Tuesday, November 3, 2009

yaşayacağımız şeyler - up

bir macera defteriniz var, içinde yaşadıklarınıza dair detaylar var. fotoğraflar, notlar, biletler... yarısından sonraki kısmı da "yapacağım şeyler" olarak belirlemişsiniz. o boş sayfaları doldurmak, doldurdukça ikinci kısmı birinci bölüme eklemek, ama ikinci bölümü de boşlamamak... yeni sayfalar açmak. bu, 2009 yılında izlediğim en iyi filmlerden biri olan "up"ın özeti. ama bir anlamda hayatın da özeti.
...
yıllar ilerliyor olabilir, zamanın geçişini takvim yapraklarından değil, beyazlaşan saçlar, eksilen dostlar, sararan fotoğraflar üzerinden algılayacak kadar uzun yaşamış da olabilirsiniz. ama son düdük çalana kadar maç bitmez ya, son nefes verilmeden hayat bitmez. en azından macera defterine bir şeyler ekleyecek kadar anı biriktirmek isteniyorsa bitmez. herkesin mühendis gibi düşündüğü veya kiralık katil gibi birilerinden emir alarak çalıştığı zamanlarda hayal kuracak kadar cesursa, bitmez.

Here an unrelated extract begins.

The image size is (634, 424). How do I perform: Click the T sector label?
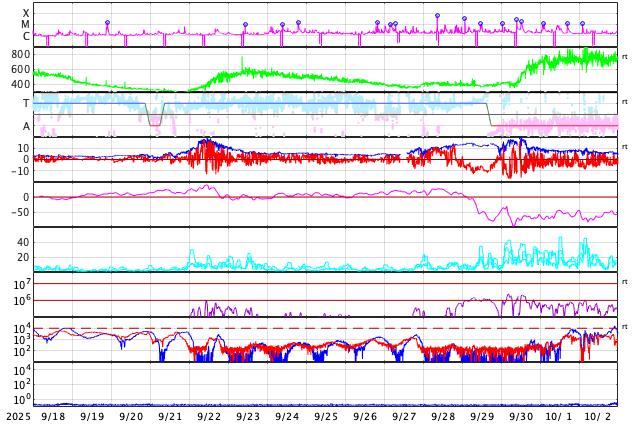pyautogui.click(x=26, y=103)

bu hayaller sizin hayalleriniz de olmayabilir üstelik. ruh ikiziniz ya da diğer yarınız olabilir, ya da bu hayatta sizi en iyi anlayan kişi. her mutluluğu ancak onun yanındayken tam yaşayabildiğiniz, sadece onunla tam olabildiğiniz kişi. eğer o kişiyi bulmuşsanız, onun hayalleri sizinkilerdir, sizinkiler de onunki. iki kişi bir ortak hayat yaşar sonra, bir diğeri günü gelip de gittiğinde de o ortak hayat bitmez. yaşar. bu her zaman aşk da olmayabilir. çocuğun babasında, köpeğin sahibinde, kuşun yavrusunda, maceraperestin aradığında da olabilir. carl fredricksen örneğinde ise bu tamlık, ellie ile gerçekleşiyor.

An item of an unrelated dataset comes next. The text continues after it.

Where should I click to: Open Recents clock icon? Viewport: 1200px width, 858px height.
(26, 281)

carl ile ellie o kadar güzel bir çift ki! herkesin yaşayabileceği kadar gerçek, ama bir yandan da çoğu insanın sadece hayallerinde görebileceği kadar nadir bir aşk onların yaşadığı. "up"ın sıradışı ilk dakikaları anlamanıza yetiyor bunu. yaklaşık dört dakika süren o sekans, sinema tarihine geçecek kadar güçlü. aşk hikayelerine duyarlı bünyelerde gözleri mutlaka dolduracak, hassas kalpleri de kıracak güçte o dakikalar. ileri gidelim, o sekanstan bir kısa film çıkar, o kısa film de antolojilere girer. "up"ı izlememişler için daha fazla anlatmak niyetinde değilim, ama filmi izledikten saatler sonra dahi bu satırları yazarken o dakikaları anımsayıp etkisine girdiğimi söylemeliyim.

bundan sonrasını izleyenlere bırakayım. "up," aşk, macera, hayaller, insanı hayatta tutan şeyler üzerine bir başyapıt.